= Charles Gookin =

Deputy governor of colonial Pennsylvania

Charles Gookin (c. 1660–c. 1723) was a deputy governor of the Province of Pennsylvania.

==Biography==
Gookin had been a soldier and bore the title of colonel. He was appointed deputy governor of the Province of Pennsylvania by William Penn, serving from February 1, 1709, until May 31, 1717.

On February 15, 1714, a day chosen for the convening of the assembly, the weather was so poor that a quorum failed to assemble. On the following day, when the group assembled, he reportedly chastised the committee that was sent to him and ordered them to leave his property. He subsequently removed all of the chief justices of New Castle County for taking legal action against his brother-in-law, leaving the county without a magistrate for six weeks.

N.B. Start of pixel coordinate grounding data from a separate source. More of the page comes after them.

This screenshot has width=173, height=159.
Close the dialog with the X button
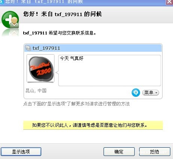pyautogui.click(x=169, y=2)
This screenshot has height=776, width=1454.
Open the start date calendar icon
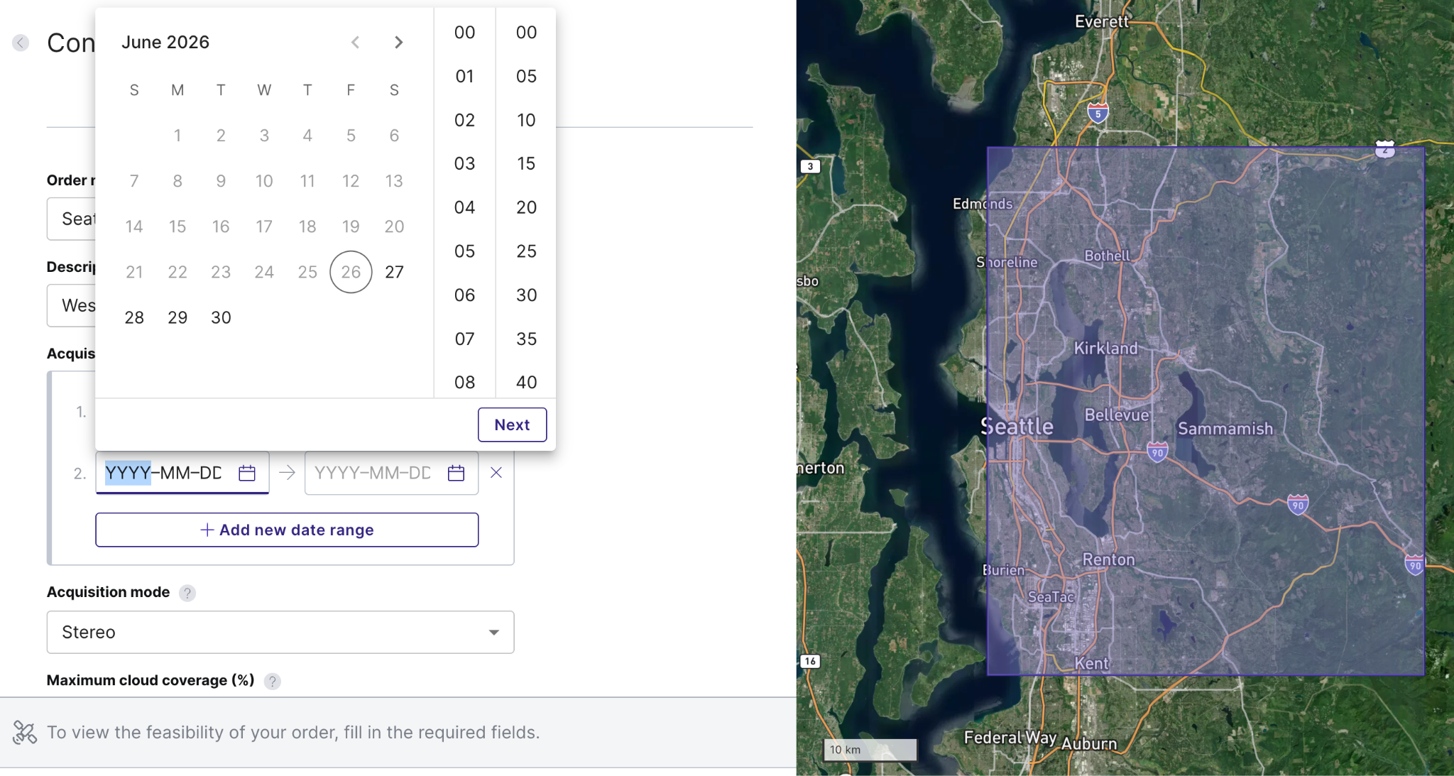247,473
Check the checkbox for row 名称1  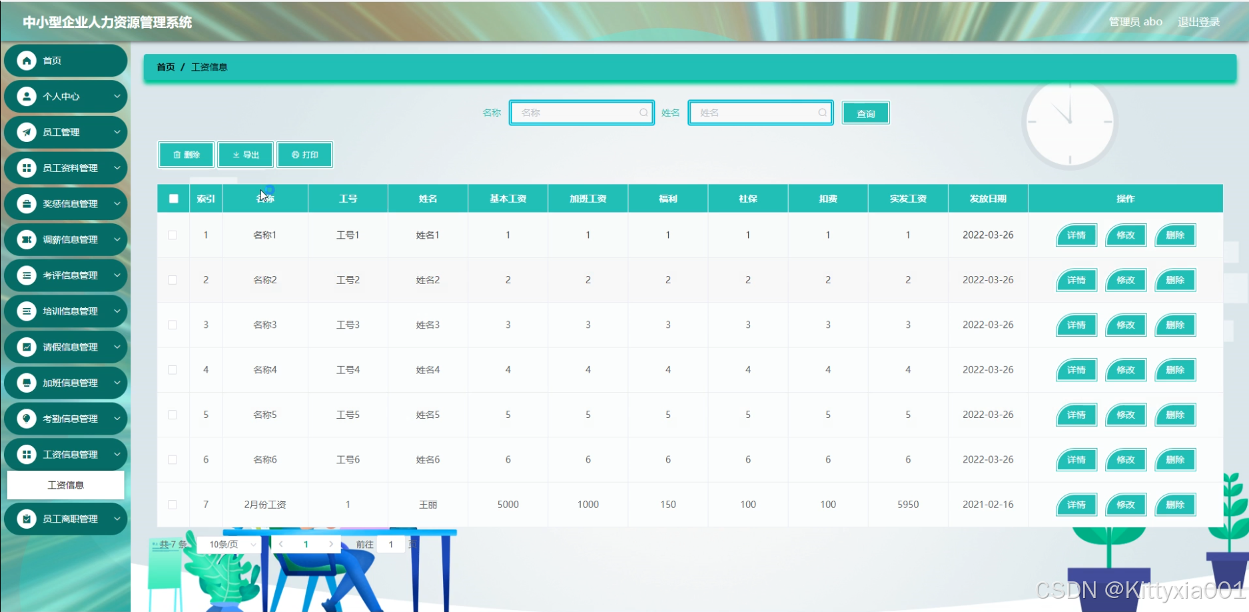click(173, 235)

When the judges of the Supreme Court at New Castle refused to permit a certain commission of his to be published in court during another period of his tenure, he reportedly sent for one of the judges and kicked him. Lawyer Andrew Hamilton was indicted before the Governor's Grand Jury for cursing and arguing against Gookin. The case was subsequently dismissed. The breach made by his eccentricities widened until 1717, when, on petition of the council, he was removed. One of Penn's letters says: "His grandfather, Sir Vincent Gookin, had been an early great planter in Ireland in Kings James I. and Charles I. days."